Die Berufung ist an sich statthaft (§ 64 Abs. 1 ArbGG), wegen des Streitgegenstands zulässig (§ 64 Abs. 2 Buchst. c ArbGG) sowie in gesetzlicher Form und Frist eingelegt (§ 519 ZPO i.V.m. § 64 Abs. 6 S. 1 ArbGG, § 66 Abs. 1 S. 1 ArbGG) und innerhalb der Frist (§ 66 Abs. 1 S. 1 ArbGG) und auch ordnungsgemäß (§ 520 Abs. 3 i.V.m. § 64 Abs. 6 S. 1 ArbGG) begründet worden. Sie hat in der Sache keinen Erfolg. Zu Recht und mit zutreffender Begründung hat das Arbeitsgericht die Klage als unbegründet abgewiesen. Die Kammer folgt den Ausführungen des Arbeitsgerichts zur Unbegründetheit der Klage und sieht insoweit von der Darstellung der Entscheidungsgründe ab (§ 69 Abs. 2 ArbGG). Die Berufungsbegründung gibt zu den folgenden Ergänzungen Anlass.

1. Die Kündigung ist nicht wegen Verstoßes gegen die Pflicht aus § 17 Abs. 2 S.1 KSchG zur schriftlichen Unterrichtung des Betriebsrats über die Massenentlassung unwirksam.

1.1. Nach § 17 Abs. 2 KSchG hat der Arbeitgeber bei einer nach § 17 Abs. 1 KSchG anzeigenpflichtigen Entlassung (Massenentlassung) das Konsultationsverfahren durchzuführen. Nach § 17 Abs. 2 S. 1 KSchG hat er den Betriebsrat insbesondere über die in § 17 Abs. 2 S. 1 Nrn. 16 KSchG angeführten Punkte schriftlich zu unterrichten und nach § 17 Abs. 3 S. 1 KSchG der Bundesagentur für Arbeit eine Abschrift der Mitteilung an den Betriebsrat zuzuleiten. Nach § 17 Abs. 2 S. 2 KSchG haben Arbeitgeber und Betriebsrat insbesondere die Möglichkeiten zu beraten, Entlassungen zu vermeiden oder einzuschränken und ihre Folgen zu mildern. Nach Abschluss der Beratungen hat der Arbeitgeber die Massenentlassungsanzeige nach § 17 Abs. 1 S. 1 KSchG gegenüber der Bundesagentur für Arbeit zu erstatten, und zwar nach § 17 Abs. 3 S. 2 KSchG schriftlich unter Beifügung der Stellungnahme des Betriebsrats. Ein Interessenausgleich nach § 1 Abs. 5 S. 1 KSchG ersetzt nach § 1 Abs. 5 S. 4 KSchG die Stellungnahme des Betriebsrats nach § 17 Abs. 3 S.2 KSchG.

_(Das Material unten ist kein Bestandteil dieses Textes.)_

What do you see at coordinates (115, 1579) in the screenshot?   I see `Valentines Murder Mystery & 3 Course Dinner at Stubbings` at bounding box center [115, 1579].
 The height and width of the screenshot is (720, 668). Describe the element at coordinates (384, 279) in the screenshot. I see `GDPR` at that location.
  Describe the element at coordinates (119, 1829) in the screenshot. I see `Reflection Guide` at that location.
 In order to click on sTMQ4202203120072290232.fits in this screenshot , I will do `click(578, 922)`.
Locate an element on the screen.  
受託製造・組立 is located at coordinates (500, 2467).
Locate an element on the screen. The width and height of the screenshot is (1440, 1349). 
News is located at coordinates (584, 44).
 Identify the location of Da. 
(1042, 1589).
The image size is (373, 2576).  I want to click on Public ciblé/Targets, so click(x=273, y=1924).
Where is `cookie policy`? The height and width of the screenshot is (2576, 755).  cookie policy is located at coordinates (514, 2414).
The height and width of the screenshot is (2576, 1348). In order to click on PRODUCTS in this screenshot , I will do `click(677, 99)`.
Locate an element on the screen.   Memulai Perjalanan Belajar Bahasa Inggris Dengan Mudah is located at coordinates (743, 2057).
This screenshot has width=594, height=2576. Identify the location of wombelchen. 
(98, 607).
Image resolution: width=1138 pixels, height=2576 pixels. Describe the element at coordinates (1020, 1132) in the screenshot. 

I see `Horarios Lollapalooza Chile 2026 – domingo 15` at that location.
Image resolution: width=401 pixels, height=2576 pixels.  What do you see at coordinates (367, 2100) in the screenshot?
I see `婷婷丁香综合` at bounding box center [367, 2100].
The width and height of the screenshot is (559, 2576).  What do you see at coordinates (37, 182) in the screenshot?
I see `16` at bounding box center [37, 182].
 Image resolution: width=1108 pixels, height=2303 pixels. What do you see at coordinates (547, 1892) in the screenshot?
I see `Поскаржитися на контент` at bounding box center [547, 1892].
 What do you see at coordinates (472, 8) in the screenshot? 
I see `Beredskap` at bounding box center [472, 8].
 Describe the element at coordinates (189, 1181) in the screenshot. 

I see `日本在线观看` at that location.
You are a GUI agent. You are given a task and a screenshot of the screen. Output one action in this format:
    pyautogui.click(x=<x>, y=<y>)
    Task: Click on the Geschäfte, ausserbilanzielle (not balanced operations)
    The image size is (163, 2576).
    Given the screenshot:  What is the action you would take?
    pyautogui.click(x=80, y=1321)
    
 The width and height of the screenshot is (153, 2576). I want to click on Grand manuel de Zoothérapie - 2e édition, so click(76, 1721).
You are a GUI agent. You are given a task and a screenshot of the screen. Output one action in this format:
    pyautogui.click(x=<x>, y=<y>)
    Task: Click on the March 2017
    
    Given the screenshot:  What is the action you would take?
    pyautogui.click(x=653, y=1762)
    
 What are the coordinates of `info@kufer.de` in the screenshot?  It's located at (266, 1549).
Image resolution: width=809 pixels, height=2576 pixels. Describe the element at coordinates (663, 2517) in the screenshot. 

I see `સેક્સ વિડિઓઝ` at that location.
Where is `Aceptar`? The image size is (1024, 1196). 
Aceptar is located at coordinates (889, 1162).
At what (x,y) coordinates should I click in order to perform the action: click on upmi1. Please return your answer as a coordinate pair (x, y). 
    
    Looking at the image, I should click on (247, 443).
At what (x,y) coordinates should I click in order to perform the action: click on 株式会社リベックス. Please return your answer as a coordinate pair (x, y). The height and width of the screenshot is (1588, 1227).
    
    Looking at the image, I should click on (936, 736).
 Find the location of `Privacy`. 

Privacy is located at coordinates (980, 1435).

1.2. Das Konsultationsverfahren wurde von dem Beklagten ordnungsgemäß durchgeführt.

1.2.1. Im Streitfall konnte das Konsultationsverfahren gegenüber dem Gesamtbetriebsrat durchgeführt werden. Bei beabsichtigten Massenentlassungen ist zwar regelmäßig der Betriebsrat zu beteiligen. Dieser hat hier aber unstreitig (vgl. auch Präambel des Interessenausgleichs, dort Abs. 4 – Bl. 41 d.A.) den Gesamtbetriebsrat nach § 50 Abs. 2 S. 1 BetrVG beauftragt, was zulässig ist (Reinhard, RdA 2007, 212).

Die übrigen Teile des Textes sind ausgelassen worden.